Kategorie: Leben anderswo

Schweigen

Feder am OstseestrandIch war hier lange still. Ich weiß nicht, ob ich es auch bleibe. Das hatte – wie sagt man so schön – private Gründe. Keine schönen. Ein paar Jahre voller Erfahrungen, die wunderbar begannen und dann zum puren Irrsinn wurden. Immer, wenn man dachte, es geht nicht mehr irrer, kam es irrer. Und es bleibt absolut unfassbar. Wahnsinn. Vielleicht mache ich mal einen Roman daraus, der paßt dann aber in kein Genre… 

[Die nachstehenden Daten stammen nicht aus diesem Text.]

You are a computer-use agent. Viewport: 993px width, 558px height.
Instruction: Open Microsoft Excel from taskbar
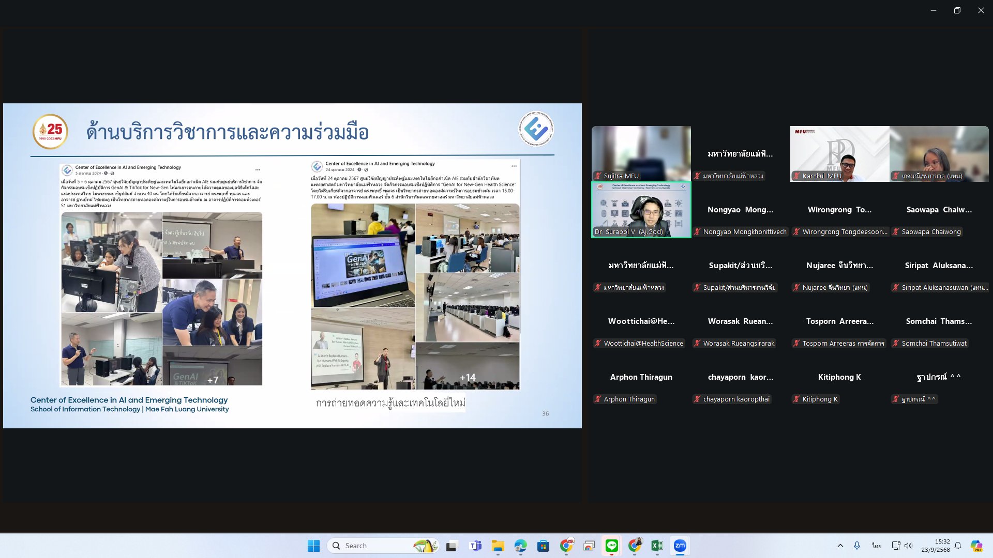(657, 546)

Ich habe hier „aus Gründen“ alles nicht fachliche oder sachliche auf privat gestellt, einzelne Beiträge mache ich langsam wieder öffentlich. Meine ersten Schritte zurück zum NetLeben haben mittlerweile stattgefunden, aber nicht hier, sondern Themenbezogen nebenan im Familienblog. Vielleicht habe ich eines Tages den Mut, auch das NetLeben wiederzubeleben. Neues Design, neue Inhalte? Im Moment lasse ich erstmal diese Statusmeldung hier stehen. 

Dafür habe ich heute keine Zeit

Morgensonnenschein am Waldesrand…aber ich mache es trotzdem!
So dachte ich heute Morgen. Das Kind machte sich als Seehund auf den Weg zur Schul-Faschingsfeier und draußen kündigte sich ein herrlicher Tag an. Es war noch frostig, die Wiesen noch weiß gefroren, aber die Sonne strahlte vom Himmel. Verlockend. Sehr verlockend. Ich mag die Morgenluft. In den letzten Jahren ist es selten geworden, dass ich gleich morgens rausgehe.

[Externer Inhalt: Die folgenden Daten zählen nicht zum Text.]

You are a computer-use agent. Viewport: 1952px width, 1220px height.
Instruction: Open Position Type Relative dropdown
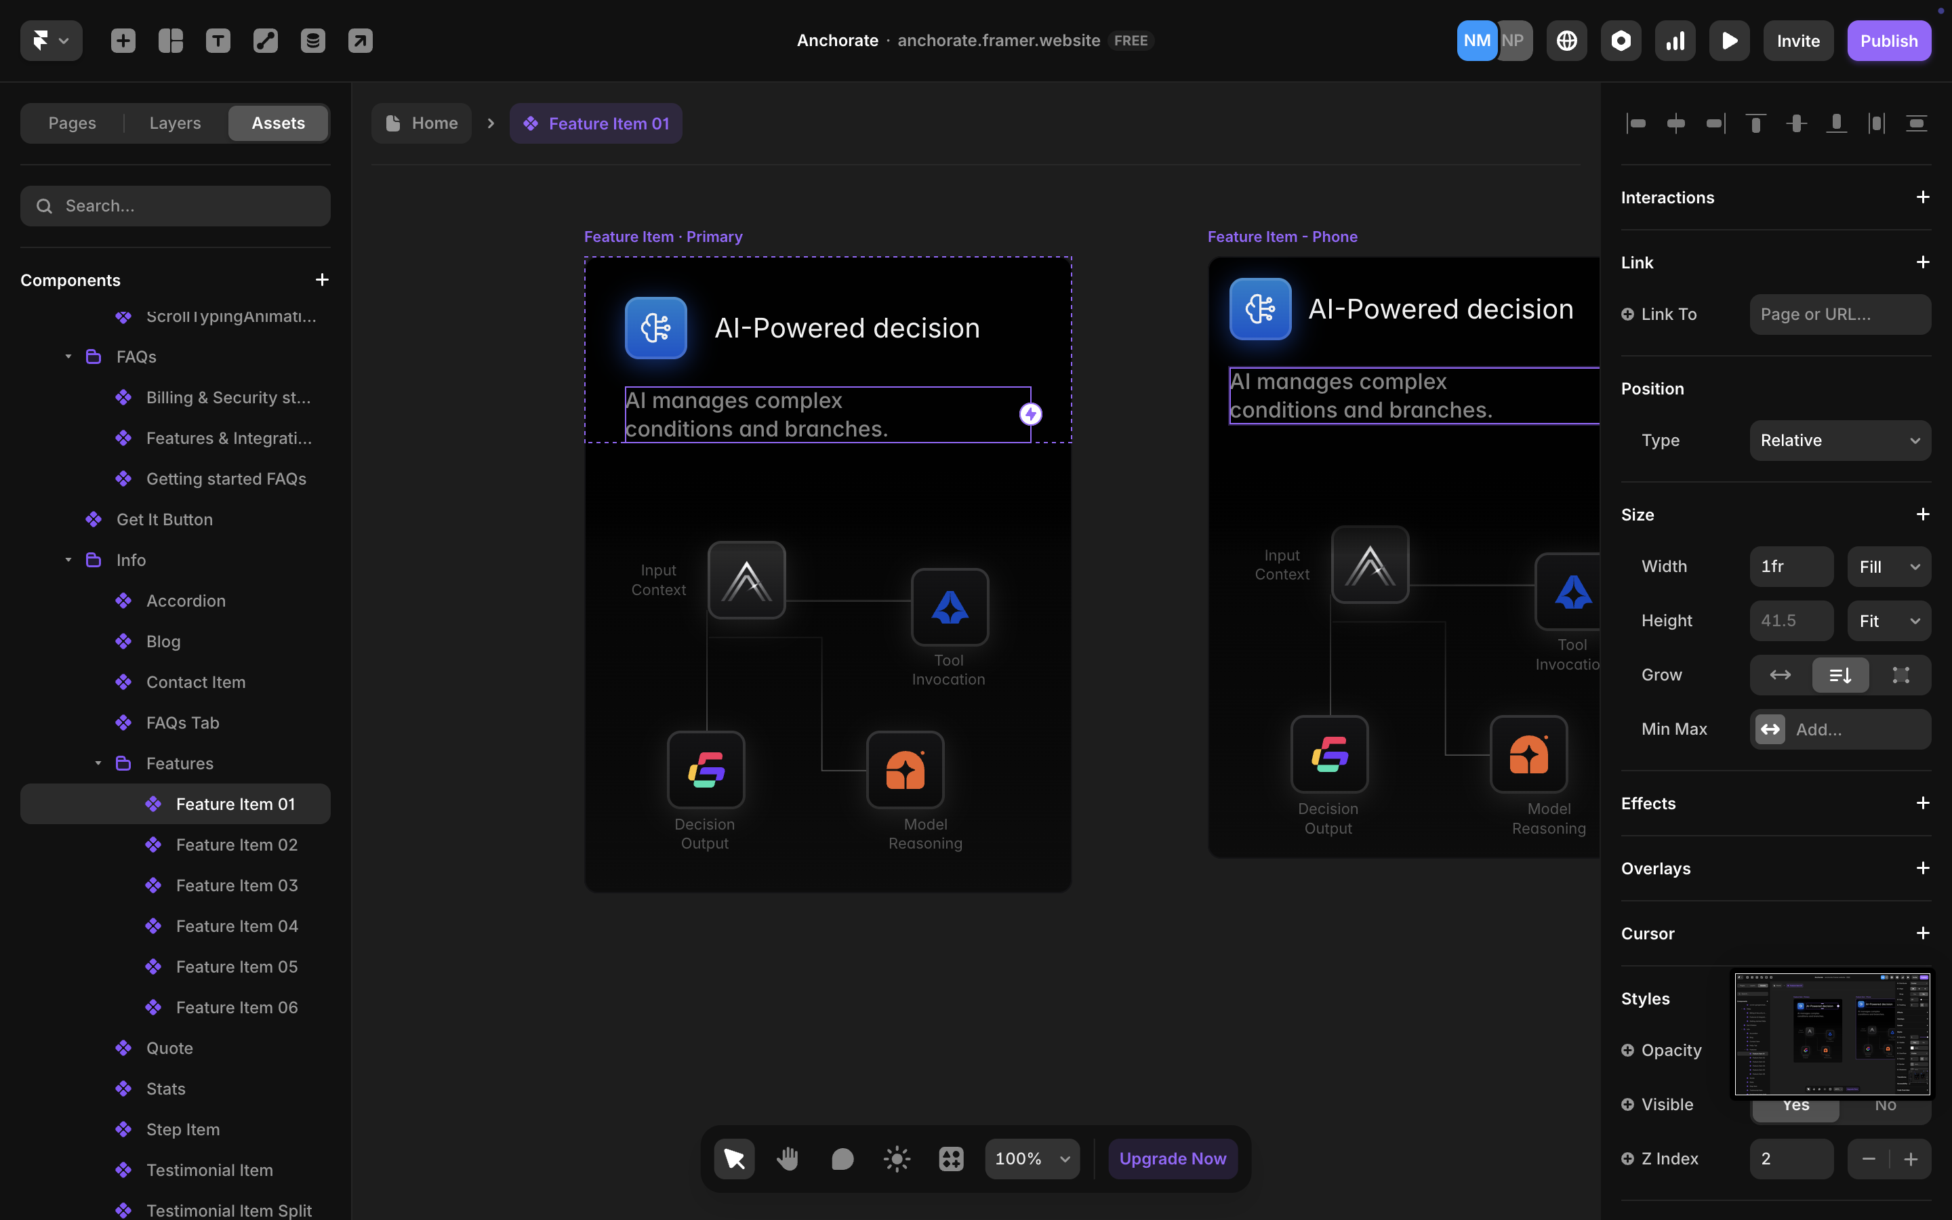coord(1840,441)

Warum eigentlich? Ja, das Pferd ist tot. Wann immer ich frei hatte, führte früher der erste Weg nach oben zum Stall. Seitdem die alte Oma nicht mehr lebt, ist immer etwas anderes wichtiger. Einkaufen. Putzen. So viele freie Tage in der Woche habe ich dann ja auch nicht.

Auch heute war mein Tagesplan voll. Hausputz stand an. Diverse Dinge mußten gelesen und durchgearbeitet werden. Texte wollten erdacht und getippt werden. Alles wichtig. Wie immer. Ich blickte sehnsuchtsvoll nach draußen. Endlich so ein richtig schöner Morgen mit Sonne, die Luft roch nach Frühling. „Du mußt heute viel schaffen, du hast nur den Vormittag“, mahnte es in meinem Kopf.

einsamer ZaunpfahlWas tat ich? Ich zeigte meinem Kopf und den Tagesplänen einen Vogel, suchte die dicken matschgeeigneten Stiefel hervor, zog mich an und ging los. Atmete die leicht frostige Luft ein. Dachte an den Hausputz. Verwarf das schlechte Gewissen und beschloß das einzig Gescheite: ein geputztes, ordentliches Haus ist lange nicht so wichtig, wie eine aufgeräumte Seele. Hausputz hilft eher selten bei letzterem.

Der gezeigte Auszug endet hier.